Entitled Antiretroviral therapy in pregnant women living with HIV: a clinical practice guideline, the paper recommends using zidovudine/lamivudine over tenofovir DF/emtricitabine during pregnancy:
Here's their stated reason for this surprising recommendation:
Tenofovir and emtricitabine probably increase the risk of early neonatal death and preterm delivery <34 weeks compared with zidovudine and lamivudine; this is more certain when they are combined with lopinavir/ritonavir.
Importantly, most of the data they cite in support of this recommendation come from the PROMISE study, which did show higher rates of very preterm delivery before 34 weeks and early infant death with TDF/FTC compared with ZDV (a.k.a. AZT)/3TC. But an important caveat is that the drugs were given with LPV/r at high dose, a regimen we rarely use today, and which substantially increases tenofovir levels.
The authors of the PROMISE study themselves responded to the BMJ piece, stating that they do not agree with the recommendation to use ZDV/3TC over TDF/FTC for several reasons. While I encourage people interested in this topic to read their full comment, they cite important observational data on the use of TDF/FTC/EFV:
Compared with a regimen of TDF-emtricitabine (FTC)-EFV, all other regimens, including AZT-based ART, were associated with higher risk of adverse outcome; increased risk of preterm birth, very preterm birth and neonatal death were observed for infants exposed to AZT-lamivudine (3TC)-lopinavir-ritonavir.
Plus, we can add to these reassuring data a new paper, just published in the Journal of Infectious Diseases. In a prospective evaluation of 422 pregnancies, the researchers found that TDF was not associated with adverse perinatal outcomes, and that preterm birth occurred less frequently among pregnancies exposed to TDF.
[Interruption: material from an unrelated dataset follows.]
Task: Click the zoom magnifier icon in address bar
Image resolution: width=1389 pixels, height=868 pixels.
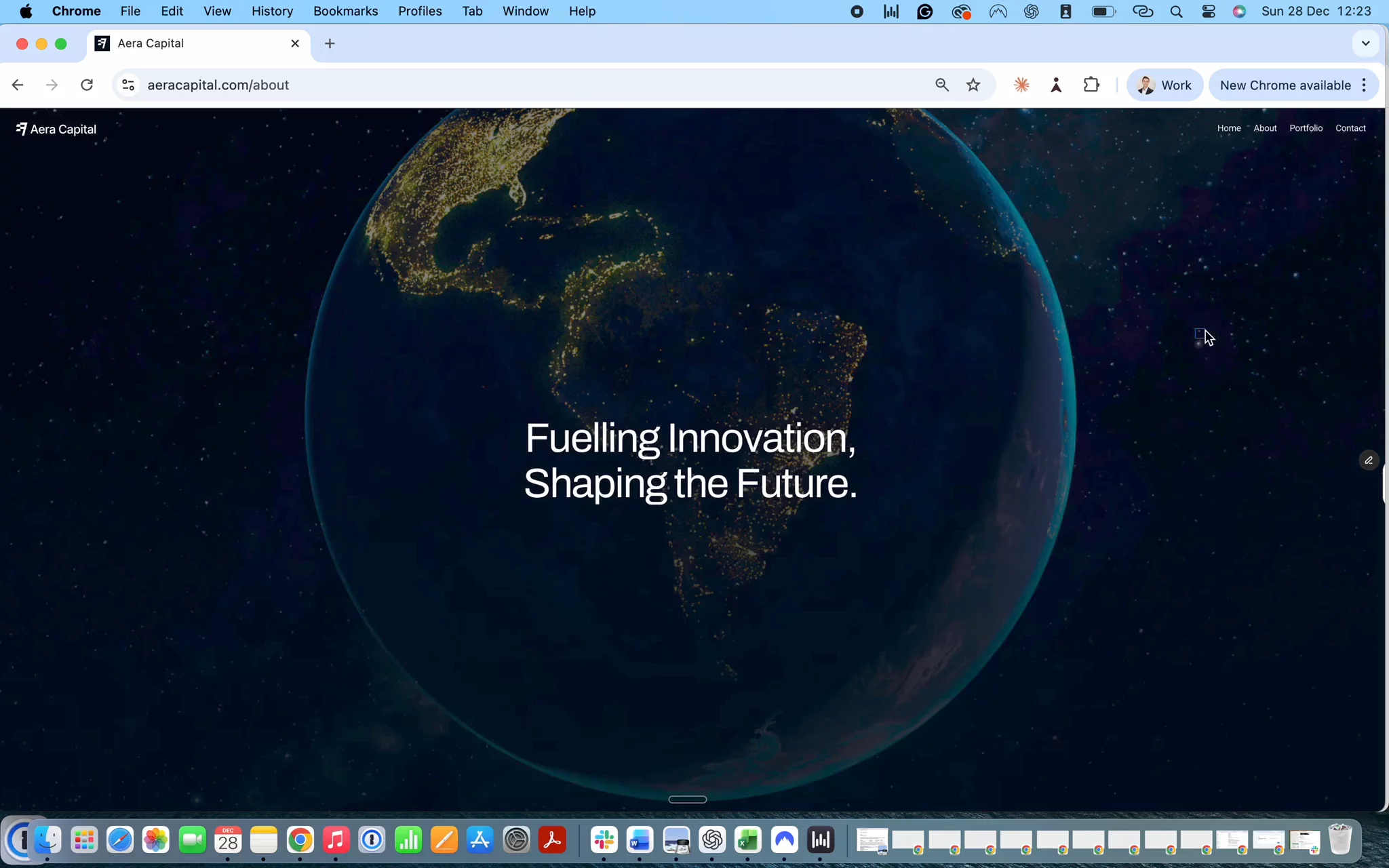Action: (942, 85)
My take? We know from thirty years (yep, it's been that long) of experience that ZDV has considerable toxicity -- subjective side effects such as nausea and headache, and additional problems related to mitochondrial toxicity, including bone marrow suppression, lipoatrophy, and lactic acidosis.
As a result, it's very hard to imagine prescribing zidovudine again under any circumstances, including during pregnancy. Today, the most commonly used initial regimen at our hospital during pregnancy is TDF/FTC and raltegravir; if patients are on a successful treatment and become pregnant, we generally continue that, almost regardless of what it is.
And we eagerly await the results of a three-arm study in pregnant women, led by my colleague Shahin Lockman, which is just getting started. It compares TAF/FTC plus dolutegravir, TDF/FTC plus dolutegravir, and TDF/FTC/EFV.
This, we hope, will move treatment of pregnant women with HIV closer to the treatment we offer non-pregnant adults.